> [ASSIGNMENT] The data should be duplicated exactly, with every word kept as it is.

········

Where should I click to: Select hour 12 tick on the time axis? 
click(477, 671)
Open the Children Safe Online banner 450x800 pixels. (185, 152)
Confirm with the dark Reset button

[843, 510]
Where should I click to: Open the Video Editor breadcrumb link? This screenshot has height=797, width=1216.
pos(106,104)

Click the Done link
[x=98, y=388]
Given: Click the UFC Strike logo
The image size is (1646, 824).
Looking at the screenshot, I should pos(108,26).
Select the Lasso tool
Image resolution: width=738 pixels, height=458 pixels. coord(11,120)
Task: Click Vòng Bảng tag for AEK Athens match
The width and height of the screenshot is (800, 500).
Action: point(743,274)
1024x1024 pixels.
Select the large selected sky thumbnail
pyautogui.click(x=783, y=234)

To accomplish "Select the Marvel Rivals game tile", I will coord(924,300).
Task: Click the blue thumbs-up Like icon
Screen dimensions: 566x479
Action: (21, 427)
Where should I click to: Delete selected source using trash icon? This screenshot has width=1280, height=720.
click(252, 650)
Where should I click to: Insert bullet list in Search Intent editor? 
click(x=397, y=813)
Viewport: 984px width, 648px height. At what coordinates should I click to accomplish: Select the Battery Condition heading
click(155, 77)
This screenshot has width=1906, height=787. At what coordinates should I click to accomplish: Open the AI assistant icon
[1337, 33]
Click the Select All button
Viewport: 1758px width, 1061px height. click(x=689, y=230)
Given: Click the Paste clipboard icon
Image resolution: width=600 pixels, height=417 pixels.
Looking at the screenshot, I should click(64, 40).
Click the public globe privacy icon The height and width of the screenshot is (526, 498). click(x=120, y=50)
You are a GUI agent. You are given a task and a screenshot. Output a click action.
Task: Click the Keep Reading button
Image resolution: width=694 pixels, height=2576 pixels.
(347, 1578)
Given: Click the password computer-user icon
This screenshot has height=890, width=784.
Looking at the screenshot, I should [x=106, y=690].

········

> [RESPONSE TO THIS EXERCISE]
Where should I click to: Select hour 12 tick on the time axis? 
click(477, 671)
Open the Children Safe Online banner 450x800 pixels. (185, 152)
Confirm with the dark Reset button

[843, 510]
Where should I click to: Open the Video Editor breadcrumb link? This screenshot has height=797, width=1216.
pos(106,104)

Click the Done link
[x=98, y=388]
Given: Click the UFC Strike logo
The image size is (1646, 824).
Looking at the screenshot, I should pos(108,26).
Select the Lasso tool
Image resolution: width=738 pixels, height=458 pixels. coord(11,120)
Task: Click Vòng Bảng tag for AEK Athens match
The width and height of the screenshot is (800, 500).
Action: point(743,274)
1024x1024 pixels.
Select the large selected sky thumbnail
pyautogui.click(x=783, y=234)

To accomplish "Select the Marvel Rivals game tile", I will coord(924,300).
Task: Click the blue thumbs-up Like icon
Screen dimensions: 566x479
Action: (21, 427)
Where should I click to: Delete selected source using trash icon? This screenshot has width=1280, height=720.
click(252, 650)
Where should I click to: Insert bullet list in Search Intent editor? 
click(x=397, y=813)
Viewport: 984px width, 648px height. At what coordinates should I click to accomplish: Select the Battery Condition heading
click(155, 77)
This screenshot has width=1906, height=787. At what coordinates should I click to accomplish: Open the AI assistant icon
[1337, 33]
Click the Select All button
Viewport: 1758px width, 1061px height. click(x=689, y=230)
Given: Click the Paste clipboard icon
Image resolution: width=600 pixels, height=417 pixels.
Looking at the screenshot, I should click(64, 40).
Click the public globe privacy icon The height and width of the screenshot is (526, 498). click(x=120, y=50)
You are a GUI agent. You are given a task and a screenshot. Output a click action.
Task: Click the Keep Reading button
Image resolution: width=694 pixels, height=2576 pixels.
(347, 1578)
Given: Click the password computer-user icon
This screenshot has height=890, width=784.
Looking at the screenshot, I should [x=106, y=690].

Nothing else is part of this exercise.